Inspiration
The inspiration for this project came from one of our group members, a Chinese major, who had this idea to build an app to help those who are learning Chinese practice their proficiency with Chinese tones. While programs like Duolingo and HelloChinese exist as online language learning tools for people trying to learn Chinese, their ability to detect correct usage of Chinese tones is often faulty, preventing them from giving language learners support in improving their pronunciation of Chinese tones. As such, we hope to fill that gap with the creation of ToneTutor, our Chinese tone-checking tool.
What it does
ToneTutor is a tool that takes a user's speech and analyzes it and provides example voice clips for the user to compare their output to the desired output, helping them improve their tones.
How we built it
The website for ToneTutor was built with javascript, with the speech analysis done through Python, with the help of librosa, a Python library for music/audio analysis, and ToneNet, a convolutional neural network developed by Gao Qiang, Sun Shutao, and Yang Yaping from the Communication University of China.
Challenges we ran into
Our team ran into multiple problems, including, but not limited to:
- Difficulty integrating Python with Javascript
- Finding a solution for the lack of invariance problem in regards to Chinese tones
- Formatting spectrogram data into acceptable input for the neural network to evaluate
- Neural network runtime
- Generally underestimating the difficulty of the scope of the project as a whole
Accomplishments that we're proud of
This is the first hackathon that each of the members of our group have ever attended, so we're just really proud to have managed to put together anything at all!
What we learned
We all learned a lot over these couple days, including:
- The complexity of the prosody of Mandarin Chinese (especially the contextual and general variation of Mandarin tones)
- How to use Javascript to build a website
- How to use keras (Python deep learning API)
- How to use Github
- The value of good teamwork!
What's next for ToneTutor
We had to strip out a lot of our intial ideas for the functionality of this tool due to the time constraints, but given this, our next steps would be to expand ToneTutor's tools to include more in-depth comparisons between the user's speech and the target output in order to give better feedback. Additionally, ToneTutor should be able to take in a wider range of Chinese characters (or even longer strings of characters) for the user to use for practice, possibly even with the ability to let a user input a character that it can specifically help tutor the user on.

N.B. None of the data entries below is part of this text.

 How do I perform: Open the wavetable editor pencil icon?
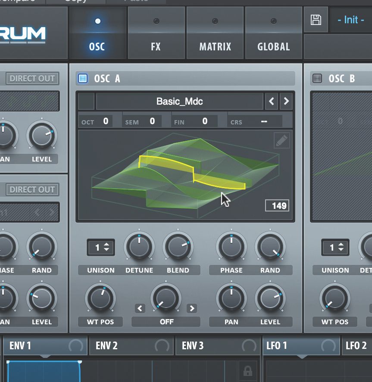(282, 140)
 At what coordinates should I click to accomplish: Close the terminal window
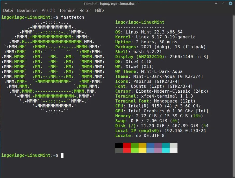pos(230,3)
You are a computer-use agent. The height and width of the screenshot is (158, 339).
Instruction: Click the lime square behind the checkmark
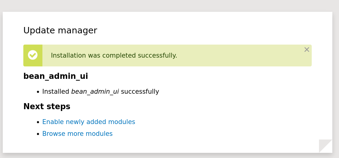point(33,55)
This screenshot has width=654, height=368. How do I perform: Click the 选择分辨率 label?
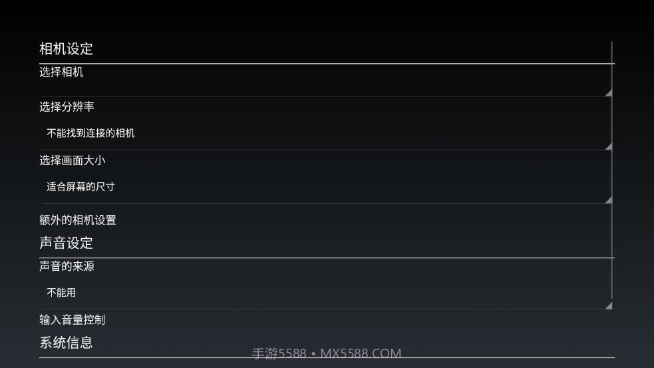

On a larger scale, ToneTutor could be developed into a full language learning website complete with user accounts and the ability for teachers to arrange curriculum on it, allowing for students to track their progress or for teachers to assign series of exericses to their classes.
Works Cited/Acknowledgements
- Alzohairi, Reema. "How to Record Audio in JavaScript". *Medium, 2021. https://ralzohairi.medium.com/audio-recording-in-javascript-96eed45b75ee
- Chen, Y., & Gussenhoven, C. (2008). Emphasis and tonal implementation in Standard Chinese. Journal of Phonetics, 36, 724-746. https://doi.org/10.1016/j.wocn.2008.06.003
- Gao, Q., Sun, S., Yang, Y. (2019). ToneNet: A CNN Model of Tone Classification of Mandarin Chinese. Proc. Interspeech 2019, 3367-3371, doi: 10.21437/Interspeech.2019-1483
- Gartzman, Dalya. "Getting to Know the Mel Spectrogram". Towards Data Science, 2019.
- Jongman, Allard & Wang, Yue & Moore, C.B. & Sereno, Joan. (2006). Perception and Production of Mandarin Chinese Tones. Handbook of Chinese Psycholinguistics. 209-217. doi: 10.1017/CBO9780511550751.020.
- Keating, P., & Kuo, G. (2012). Comparison of speaking fundamental frequency in English and Mandarin. The Journal of the Acoustical Society of America, 132(2), 1050-1060. doi: 10.1121/1.4730893.
- Michigan State University. Tone Perfect: Multimodal Database for Mandarin Chinese. https://tone.lib.msu.edu/
- Rose, P. (1987). Considerations in the normalisation of the fundamental frequency of linguistic tone. Speech Communication, 6(4), 343-351. https://doi.org/10.1016/0167-6393(87)90009-4
- Xu, Y. (2017). Intotation in Chinese. In Encyclopedia of Chinese Language and Linguistics. W. Behr, g. G. Yue, ZevHandel, C.-T. J. Huang and j. Myers. Boston: Brill pp. 458-466.
- Yuan, J. (2011). Perception of intonation in Mandarin Chinese. The Journal of the Acoustical Society of America, 130(6), 4063-4069. doi: 10.1121/1.3651818.